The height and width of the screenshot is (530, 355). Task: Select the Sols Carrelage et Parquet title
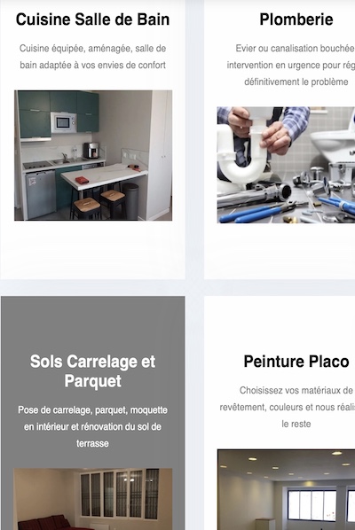click(x=92, y=371)
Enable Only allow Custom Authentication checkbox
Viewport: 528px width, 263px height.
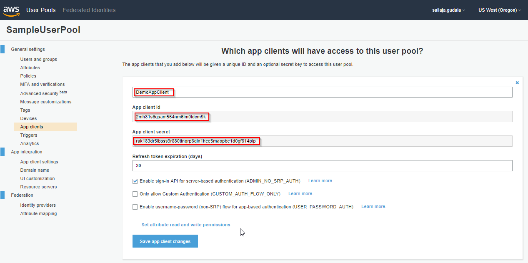pos(135,194)
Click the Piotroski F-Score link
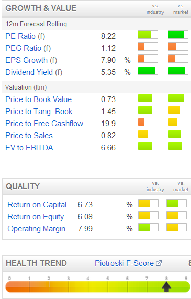Image resolution: width=191 pixels, height=299 pixels. pyautogui.click(x=125, y=263)
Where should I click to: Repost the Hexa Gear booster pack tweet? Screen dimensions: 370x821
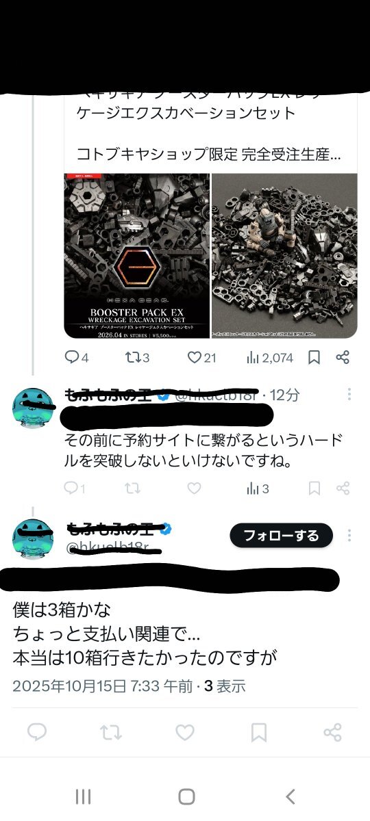tap(136, 357)
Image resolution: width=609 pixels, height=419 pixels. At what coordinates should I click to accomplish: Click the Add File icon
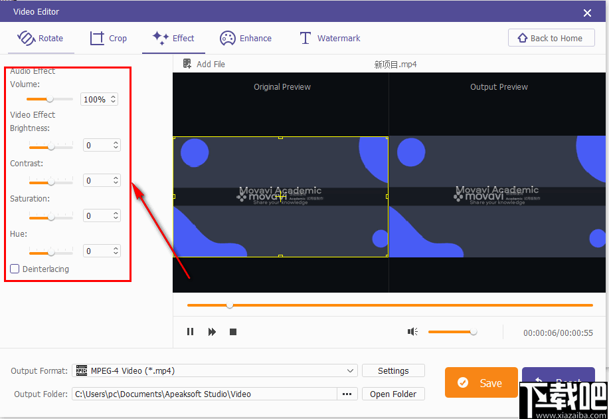point(189,64)
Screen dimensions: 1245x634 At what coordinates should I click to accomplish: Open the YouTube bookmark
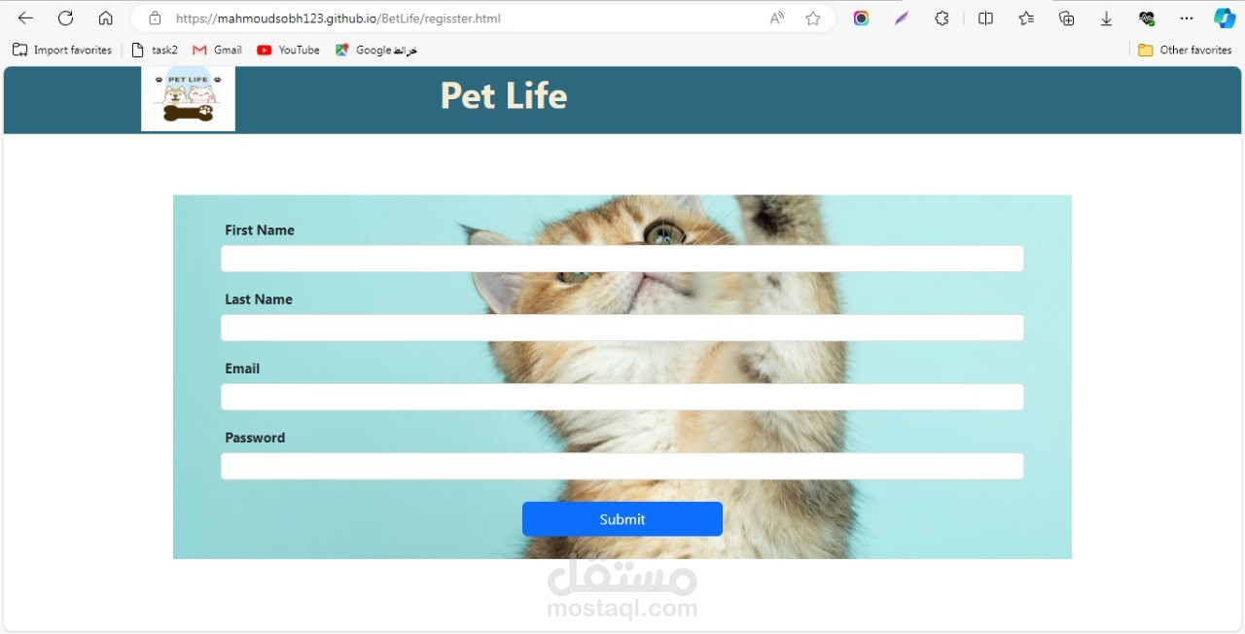[288, 50]
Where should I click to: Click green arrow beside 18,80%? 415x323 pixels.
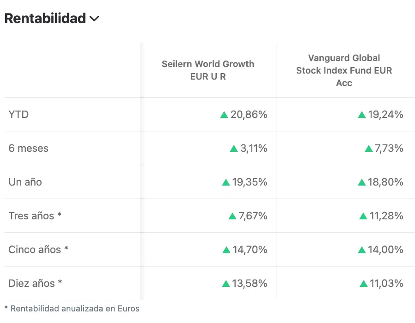tap(362, 182)
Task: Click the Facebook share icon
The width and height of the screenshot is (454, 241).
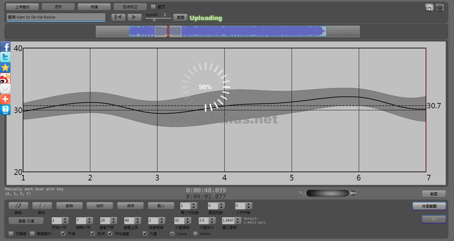Action: point(5,46)
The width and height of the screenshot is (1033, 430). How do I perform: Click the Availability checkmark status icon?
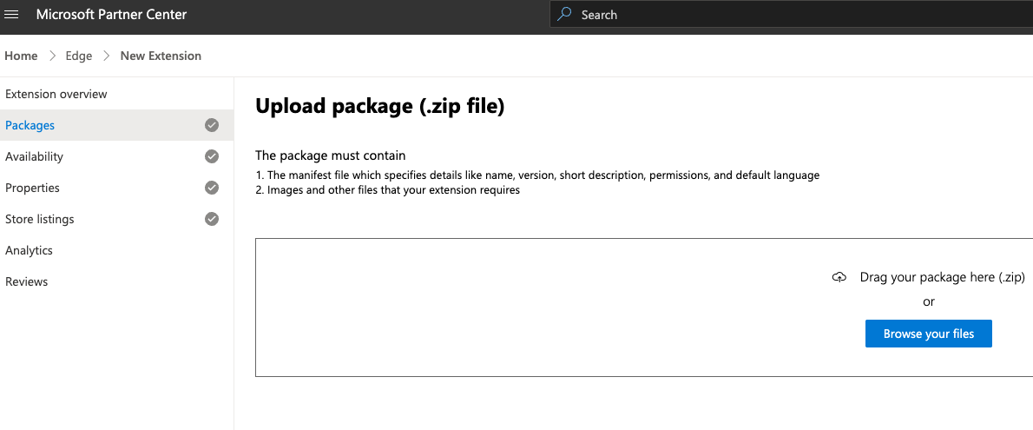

:::::

> **TASK**
In the entries above, find the line that contains "Enable Only allow" and the line that contains "Task: Click the Facebook share icon". Reproduce exactly those two lines and every line between them, but not the pictures.

> **FINAL ANSWER**
Enable Only allow Custom Authentication checkbox
Viewport: 528px width, 263px height.
pos(135,194)
Click the Piotroski F-Score link
Image resolution: width=191 pixels, height=299 pixels. pyautogui.click(x=125, y=263)
Where should I click to: Repost the Hexa Gear booster pack tweet? Screen dimensions: 370x821
tap(136, 357)
Image resolution: width=609 pixels, height=419 pixels. At what coordinates should I click to accomplish: Click the Add File icon
point(189,64)
Screen dimensions: 1245x634 At what coordinates should I click to accomplish: Open the YouTube bookmark
[288, 50]
Where should I click to: Click green arrow beside 18,80%? 415x323 pixels.
tap(362, 182)
Task: Click the Facebook share icon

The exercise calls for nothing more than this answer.